Collection entries
◆ ◆ ◆
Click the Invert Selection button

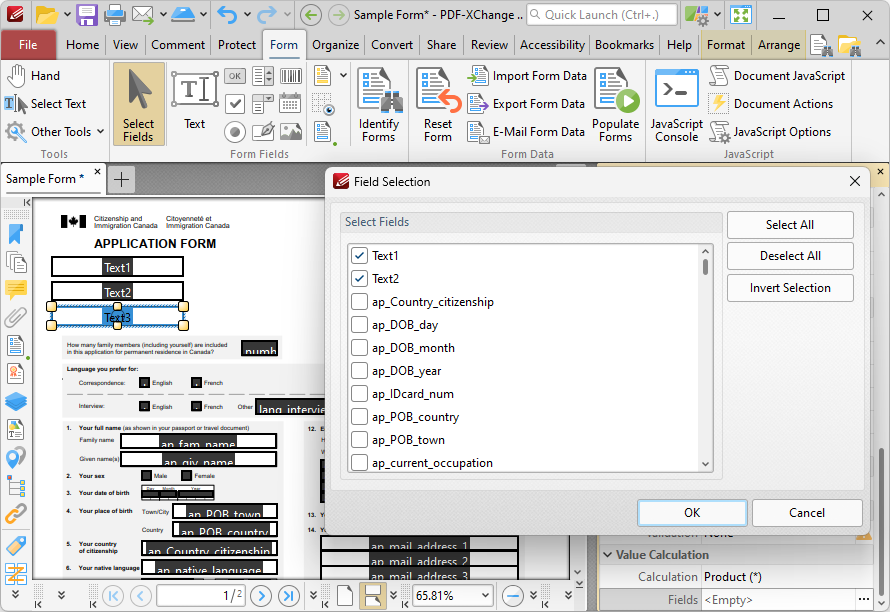pos(789,289)
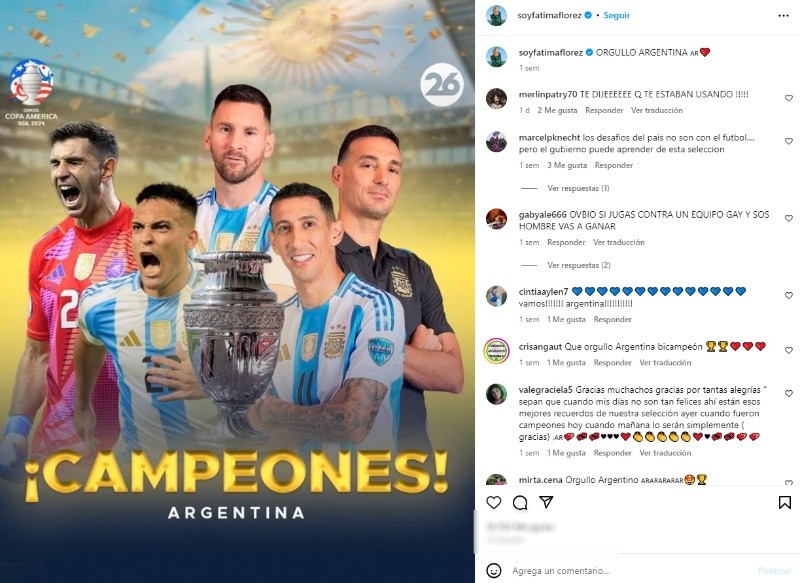Open merlinpatry70's profile picture
The width and height of the screenshot is (800, 583).
pos(496,98)
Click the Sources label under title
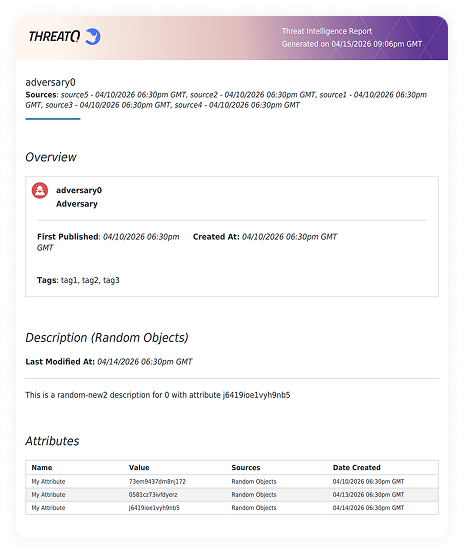 click(41, 95)
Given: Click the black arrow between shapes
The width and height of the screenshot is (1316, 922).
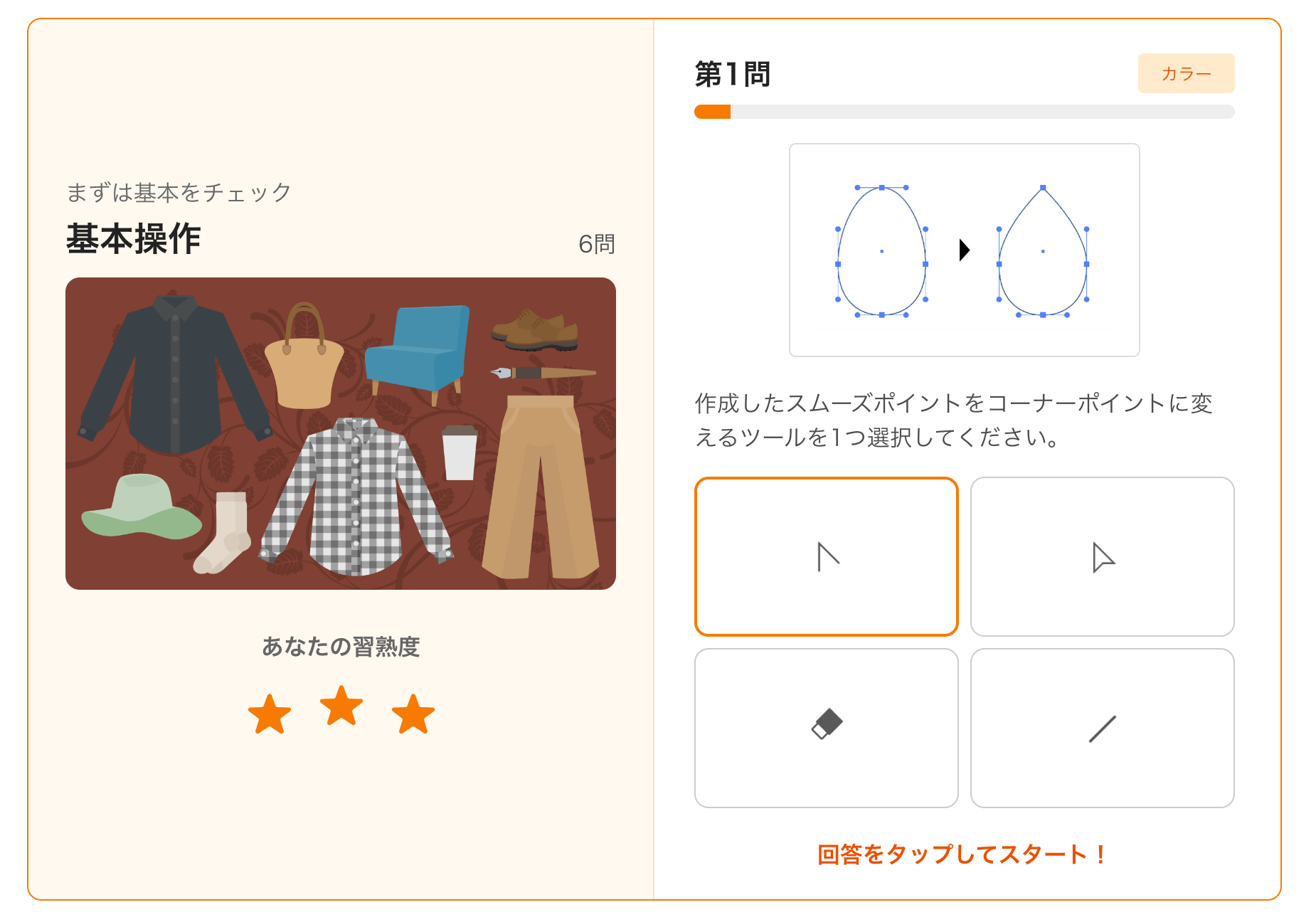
◆ ◆ ◆
■ **EXERCISE REQUIREMENTS**
Without the pictures, repeat all the records word for word.

■ **RESPONSE TO THE TASK**
Click the Invert Selection button

pos(789,289)
Open merlinpatry70's profile picture
The width and height of the screenshot is (800, 583).
pos(496,98)
Click the Sources label under title
 click(41, 95)
Given: Click the black arrow between shapes
The width and height of the screenshot is (1316, 922).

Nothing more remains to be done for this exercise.